5. Виноградов Виктор Владимирович (1894/95-1969), языковед, литературовед, академик АН СССР (1946). Ученик А.А. Шахматова, Л. В. Щербы. Литературовед и основоположник крупнейшей научной школы в отечественном языкознании, автор ряда заметных работ по истории русского языкознания.
К господствующему в 1920-е годы в литературе классово-социологическому подходу В.В. относясь скептически (что требовало тогда смелости), свой метод В.В. определял как историко-литературный: с обязательным исследованием широкого исторического контекста произведения вместе с исследованием языка и стиля писателя.

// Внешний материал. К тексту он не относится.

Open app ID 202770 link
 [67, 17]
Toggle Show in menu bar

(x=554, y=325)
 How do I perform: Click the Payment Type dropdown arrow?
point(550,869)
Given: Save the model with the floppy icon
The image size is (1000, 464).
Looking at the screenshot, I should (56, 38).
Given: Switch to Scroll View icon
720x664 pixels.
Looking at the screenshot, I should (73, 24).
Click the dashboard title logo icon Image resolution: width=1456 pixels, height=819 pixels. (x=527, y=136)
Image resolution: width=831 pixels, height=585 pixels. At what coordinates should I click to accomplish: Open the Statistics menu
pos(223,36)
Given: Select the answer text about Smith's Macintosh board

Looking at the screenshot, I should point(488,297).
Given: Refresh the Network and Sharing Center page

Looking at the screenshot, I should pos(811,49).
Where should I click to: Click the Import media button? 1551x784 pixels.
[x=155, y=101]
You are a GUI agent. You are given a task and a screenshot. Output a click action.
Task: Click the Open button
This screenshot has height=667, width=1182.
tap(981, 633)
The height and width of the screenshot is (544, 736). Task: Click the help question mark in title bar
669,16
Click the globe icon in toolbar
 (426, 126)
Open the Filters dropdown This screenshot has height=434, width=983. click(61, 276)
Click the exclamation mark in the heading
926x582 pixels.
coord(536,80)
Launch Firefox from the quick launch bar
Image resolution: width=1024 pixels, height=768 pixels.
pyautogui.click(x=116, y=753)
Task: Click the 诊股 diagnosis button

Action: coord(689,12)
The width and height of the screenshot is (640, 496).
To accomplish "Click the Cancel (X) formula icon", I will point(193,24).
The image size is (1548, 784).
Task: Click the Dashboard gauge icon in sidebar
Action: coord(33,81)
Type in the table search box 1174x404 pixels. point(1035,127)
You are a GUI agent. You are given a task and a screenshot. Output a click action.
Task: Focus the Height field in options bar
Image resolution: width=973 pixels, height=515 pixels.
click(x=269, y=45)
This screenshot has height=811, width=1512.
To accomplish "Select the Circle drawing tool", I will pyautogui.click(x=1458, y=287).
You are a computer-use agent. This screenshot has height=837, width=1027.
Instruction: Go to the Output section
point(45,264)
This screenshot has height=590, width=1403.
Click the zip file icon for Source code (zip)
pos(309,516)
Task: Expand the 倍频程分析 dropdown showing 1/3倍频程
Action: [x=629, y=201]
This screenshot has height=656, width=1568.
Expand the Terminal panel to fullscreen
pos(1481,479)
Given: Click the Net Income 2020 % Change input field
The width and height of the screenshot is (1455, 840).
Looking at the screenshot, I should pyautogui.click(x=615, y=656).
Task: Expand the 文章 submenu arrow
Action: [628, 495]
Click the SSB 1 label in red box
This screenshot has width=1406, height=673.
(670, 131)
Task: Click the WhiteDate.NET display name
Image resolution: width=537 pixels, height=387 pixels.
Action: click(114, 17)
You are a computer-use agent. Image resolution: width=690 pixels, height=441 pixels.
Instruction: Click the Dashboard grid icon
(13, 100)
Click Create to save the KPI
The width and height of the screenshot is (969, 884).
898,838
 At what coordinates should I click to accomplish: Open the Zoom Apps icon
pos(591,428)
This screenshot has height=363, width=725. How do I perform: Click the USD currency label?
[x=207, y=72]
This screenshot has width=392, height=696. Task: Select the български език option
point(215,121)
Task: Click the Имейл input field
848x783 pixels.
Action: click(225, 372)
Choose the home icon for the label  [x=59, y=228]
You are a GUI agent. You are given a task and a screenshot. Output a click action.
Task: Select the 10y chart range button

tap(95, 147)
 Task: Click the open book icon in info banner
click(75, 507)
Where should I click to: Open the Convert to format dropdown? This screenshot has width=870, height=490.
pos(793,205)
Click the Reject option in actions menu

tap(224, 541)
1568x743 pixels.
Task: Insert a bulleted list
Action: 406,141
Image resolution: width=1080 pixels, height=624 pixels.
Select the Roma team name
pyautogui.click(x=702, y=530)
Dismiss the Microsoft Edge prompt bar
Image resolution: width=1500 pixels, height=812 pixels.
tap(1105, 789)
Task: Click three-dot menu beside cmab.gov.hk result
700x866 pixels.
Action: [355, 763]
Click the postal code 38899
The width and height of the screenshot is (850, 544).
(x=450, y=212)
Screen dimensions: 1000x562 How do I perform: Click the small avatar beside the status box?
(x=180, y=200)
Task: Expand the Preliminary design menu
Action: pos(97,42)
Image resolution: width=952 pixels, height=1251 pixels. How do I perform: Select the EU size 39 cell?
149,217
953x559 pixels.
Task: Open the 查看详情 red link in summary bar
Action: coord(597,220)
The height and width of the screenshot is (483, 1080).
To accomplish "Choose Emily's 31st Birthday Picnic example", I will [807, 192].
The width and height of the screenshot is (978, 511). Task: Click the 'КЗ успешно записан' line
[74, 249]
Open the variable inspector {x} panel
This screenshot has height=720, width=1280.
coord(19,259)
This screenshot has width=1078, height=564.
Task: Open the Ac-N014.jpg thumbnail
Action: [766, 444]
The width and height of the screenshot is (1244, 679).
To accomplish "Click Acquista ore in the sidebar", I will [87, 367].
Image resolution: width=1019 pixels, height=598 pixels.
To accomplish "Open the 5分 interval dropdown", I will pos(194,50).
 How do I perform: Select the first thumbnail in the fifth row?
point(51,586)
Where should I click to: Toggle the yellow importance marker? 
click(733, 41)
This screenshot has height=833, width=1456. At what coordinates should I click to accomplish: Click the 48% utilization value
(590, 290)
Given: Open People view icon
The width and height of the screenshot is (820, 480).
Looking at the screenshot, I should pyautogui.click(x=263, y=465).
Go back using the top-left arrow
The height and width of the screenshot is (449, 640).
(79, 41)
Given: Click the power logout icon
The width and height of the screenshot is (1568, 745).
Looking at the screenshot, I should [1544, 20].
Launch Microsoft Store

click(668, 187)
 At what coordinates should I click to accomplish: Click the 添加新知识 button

Как лингвист В.В. продолжал традиции русского дореволюционного языкознания: внимательное отношение к конкретному языковому материалу русского языка классической художественной литературы (практически все его лингвистические работы посвящены именно русистике). В. В. — автор получившей Сталинскую премию широко цитируемой книги «Русский язык. Грамматическое учение о слове» (1930 — 1947). Под его редакцией была подготовлена «Грамматика русского языка» (1952—1954), первая «академическая грамматика» русского языка, созданная в советский период.
6. Останкинская телебашня из-за неисправности кабеля загорелась в ночь с 27 на 28 августа 2000 г.
7. Близко связанных с ней работой и дружбой сотрудников Института русского языка Российской академии наук им. В.В. Виноградова в частных беседах Н.А. именовала уменьшительными именами, повторять которые публично либо расшифровывать было бы не совсем вежливо.